Adının Gaziyye veya Guzeyle olduğu da rivayet edilmiştir. Sahâbeye dair eserlerde Ümmü Şerîk künyesi ve Âmiriyye, Devsiyye, Ensâriyye gibi nisbelerle altı kişi zikredilmektedir. İbn Hacer el-Askalânî onları bir şahıs kabul etmenin düşünülebileceğini, bu hanımın Kureyş’in Benî Âmir koluna mensubiyeti dolayısıyla Kureşiyye ve Âmiriyye nisbelerini aldığını, Devs kabilesinden biriyle evlendiği için Devsiyye, Ezdiyye (Gıfâriyye) nisbesiyle anıldığını, daha sonra da ensardan biriyle evlendiği, evlenmese bile Medine’ye yerleştiği için Ensâriyye ve Hazreciyye nisbesiyle zikredilmiş olabileceğini söylemektedir (el-İśâbe, VIII, 417, 420).

Ümmü Şerîk, Yemen’de yaşayan Devs kabilesinin Ezd koluna mensup Ebü’l-Akr adlı bir kişiyle evliydi. Kocasıyla Mekke’de yaşadıkları ve İslâm’ı orada kabul ettikleri de belirtilmiş, Ümmü Şerîk’in Kureyş kadınlarının yanına giderek onlara gizlice İslâmiyet’i anlattığı, bunun farkına varan müşriklerin onları Mekke’den çıkardığı da rivayet edilmiştir. Diğer bir rivayete göre Ümmü Şerîk ile kocası, Mekke’de Hz. Peygamber’in huzurunda İslâmiyet’i benimsedikten sonra kabilesine dönen Tufeyl b.
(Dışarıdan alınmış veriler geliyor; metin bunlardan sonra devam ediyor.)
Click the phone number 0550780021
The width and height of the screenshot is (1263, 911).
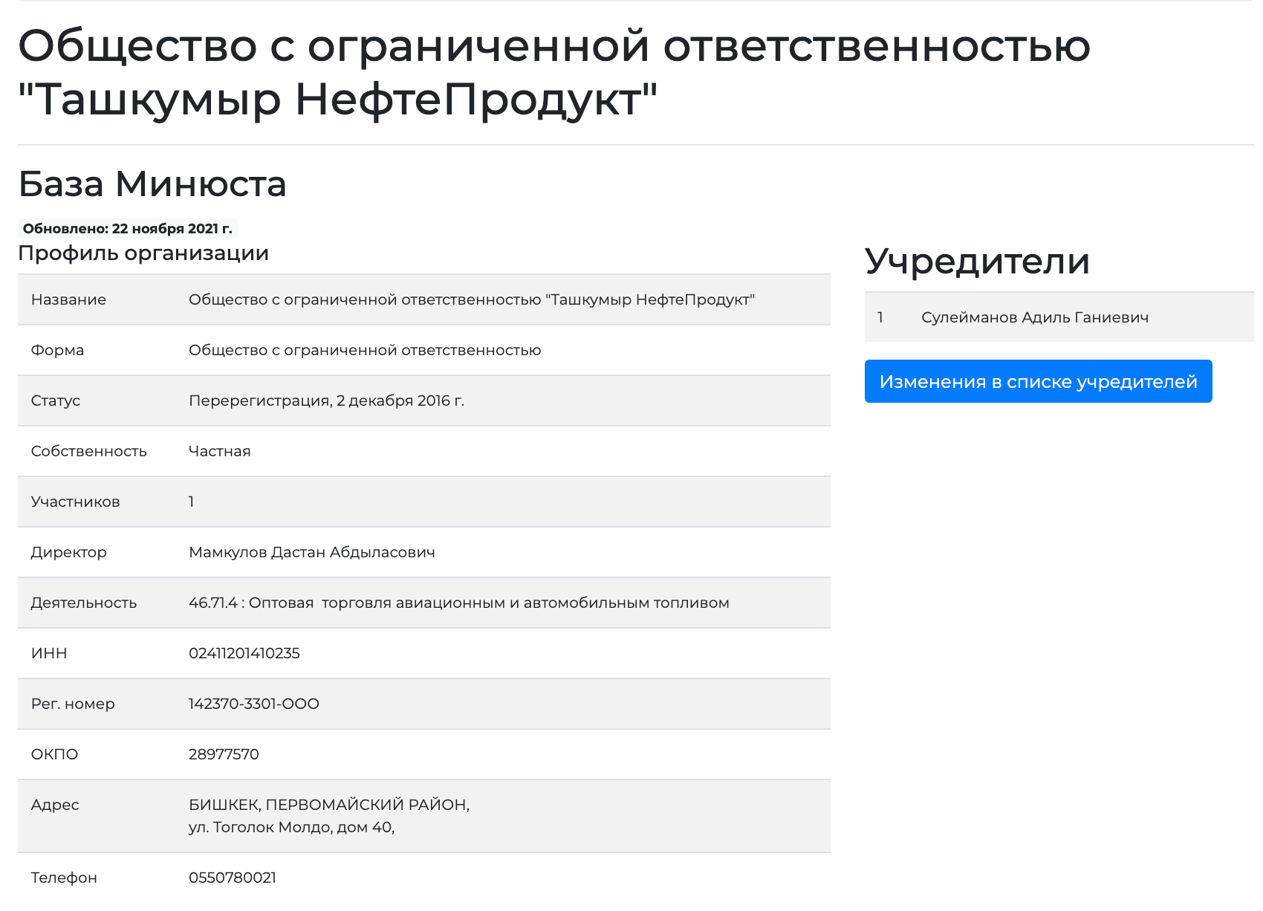[233, 878]
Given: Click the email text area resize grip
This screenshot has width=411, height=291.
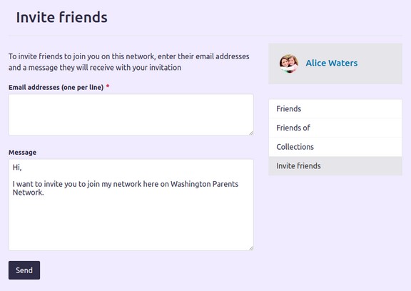Looking at the screenshot, I should [x=251, y=133].
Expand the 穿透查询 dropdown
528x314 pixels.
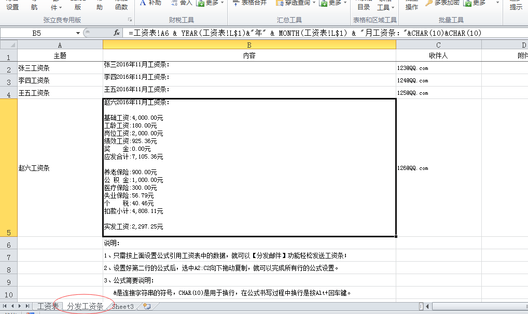coord(314,3)
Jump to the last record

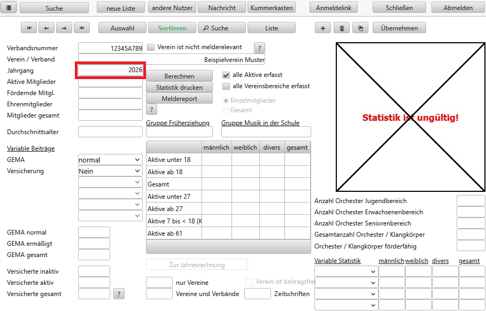coord(81,28)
Amr ed-Devsî’nin telkiniyle müslüman olmuşlardı. Ümmü Şerîk’in kocası, Ebû Hüreyre ile birlikte Medine’ye hicret edince onun Yemen’deki akrabaları evine giderek Ümmü Şerîk’e kocasının dinine girip girmediğini sordular, müslüman olduğunu öğrenince kendisine işkence yapmak üzere onu evinden alıp götürdüler. Ümmü Şerîk’i önce huysuz ve eyersiz bir deveye bindirdiler; kendisine bal ve ekmek yedirdikten sonra çölde güneşin altında uzun süre deve ile yürütüp hiç su vermediler. Öğle vaktinde işkenceye ara verilince kendileri çadırda gölgeye çekilerek Ümmü Şerîk’i güneşin altında bıraktılar. Üç gün devam eden bu işkence yüzünden Ümmü Şerîk aklını oynatacak, görme ve işitme duyularını kaybedecek hale geldi. Ona dininden vazgeçmesi için ısrar edildikçe konuşacak gücü kalmadığından sadece gökyüzünü göstererek Allah’ın bir olduğunu anlatmaya çalışıyordu. Rivayete göre Ümmü Şerîk kızgın güneşin altında birden göğsünde bir su tasının soğukluğunu hissetmiş, hemen onu tutup bir yudum içmiş, fakat tas hemen geri çekilmişti. Yerle gök arasında asılı durduğunu gördüğü bu su tası bir müddet sonra kendisine tekrar yaklaştırılmış, bir yudum daha içmesine izin verilmiş, daha sonra suyu kana kana içmiş, başına, yüzüne ve elbisesine dökmüştü. Onun su içip serinlediğini gören müşrikler suyu nereden bulduğunu sordular, o da kendisini Allah’ın rızıklandırdığını söyledi. Önce onun bağlarını çözüp suyu içmiş olabileceğini düşünen müşrikler durumu anlayınca İslâmiyet’i benimsediler, yetmiş kişilik bir kafile ile Hayber fethinin ardından Medine’ye hicret edip orada Resûl-i Ekrem’e biat ettiler (İbn Sa‘d, VIII, 156).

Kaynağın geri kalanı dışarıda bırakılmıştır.